BNZ is the first bank to launch Android Pay to New Zealand

To celebrate the launch of Android Pay in New Zealand, BNZ is recruiting New Zealanders around the country to buy gifts for the Salvation Army’s annual Christmas Appeal.

The initiative, called BNZ Android Pay Back, will arm New Zealanders with the technology and funds to shop for the Salvation Army Christmas Appeal. BNZ Android Pay Back will result in approximately $10,000 worth of gifts going to the Salvation Army for them to give to children who may otherwise miss out at Christmas.

David Bullock, director of products and technology at BNZ, says the bank is proud to be the first to bring Android Pay to New Zealanders. The technology will allow anyone with an NFC-enabled Android device (running KitKat 4.4 or higher) to pay in store with a tap of their phone.

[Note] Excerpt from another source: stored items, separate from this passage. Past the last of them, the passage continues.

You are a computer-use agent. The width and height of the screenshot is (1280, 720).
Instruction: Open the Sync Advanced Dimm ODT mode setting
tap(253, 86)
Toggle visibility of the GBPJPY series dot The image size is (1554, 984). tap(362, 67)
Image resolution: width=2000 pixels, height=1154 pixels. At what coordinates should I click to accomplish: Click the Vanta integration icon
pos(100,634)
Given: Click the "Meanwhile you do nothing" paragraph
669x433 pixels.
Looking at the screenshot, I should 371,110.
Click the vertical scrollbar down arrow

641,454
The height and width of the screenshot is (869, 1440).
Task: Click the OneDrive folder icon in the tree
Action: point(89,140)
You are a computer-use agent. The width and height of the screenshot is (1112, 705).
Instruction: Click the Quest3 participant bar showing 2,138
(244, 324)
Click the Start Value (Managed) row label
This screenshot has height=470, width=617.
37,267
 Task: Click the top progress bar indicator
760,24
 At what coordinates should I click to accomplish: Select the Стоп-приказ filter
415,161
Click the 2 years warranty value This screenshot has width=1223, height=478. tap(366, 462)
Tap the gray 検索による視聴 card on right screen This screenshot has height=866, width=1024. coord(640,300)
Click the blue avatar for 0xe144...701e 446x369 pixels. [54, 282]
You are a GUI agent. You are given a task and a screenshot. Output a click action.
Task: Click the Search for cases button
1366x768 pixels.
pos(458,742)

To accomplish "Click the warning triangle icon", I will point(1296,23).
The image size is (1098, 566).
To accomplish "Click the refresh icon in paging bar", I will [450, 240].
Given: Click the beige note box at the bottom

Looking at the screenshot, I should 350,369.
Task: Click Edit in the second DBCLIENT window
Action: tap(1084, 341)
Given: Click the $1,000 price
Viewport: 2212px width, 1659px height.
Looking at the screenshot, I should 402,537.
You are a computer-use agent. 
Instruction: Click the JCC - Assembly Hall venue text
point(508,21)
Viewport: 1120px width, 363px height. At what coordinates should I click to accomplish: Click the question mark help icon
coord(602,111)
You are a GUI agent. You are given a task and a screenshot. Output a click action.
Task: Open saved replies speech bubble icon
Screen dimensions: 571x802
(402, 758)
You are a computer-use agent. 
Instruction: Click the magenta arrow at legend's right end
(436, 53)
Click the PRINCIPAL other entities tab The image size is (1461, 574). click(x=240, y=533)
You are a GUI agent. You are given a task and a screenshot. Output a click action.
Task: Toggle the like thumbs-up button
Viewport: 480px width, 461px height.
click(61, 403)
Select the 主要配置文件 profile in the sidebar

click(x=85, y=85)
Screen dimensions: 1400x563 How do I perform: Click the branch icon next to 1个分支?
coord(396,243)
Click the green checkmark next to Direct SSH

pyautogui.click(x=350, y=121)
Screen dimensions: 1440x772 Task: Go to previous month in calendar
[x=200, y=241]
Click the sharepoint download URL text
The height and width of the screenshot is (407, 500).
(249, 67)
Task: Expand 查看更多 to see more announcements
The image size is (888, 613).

“We see clear benefits in bringing Android Pay to New Zealand for our customers. For many, this Christmas will bring the first moment they can shop without needing to use their wallet, and as the uptake in contactless payments increase there will be even more places to pay with just a tap of your phone. It’s about simplicity and convenience in payment options for your everyday banking.

“At BNZ, we’re pleased to have negotiated this technology-first for our customers and look forward to adding to this technology and delivering other digital firsts in the future,” says Bullock.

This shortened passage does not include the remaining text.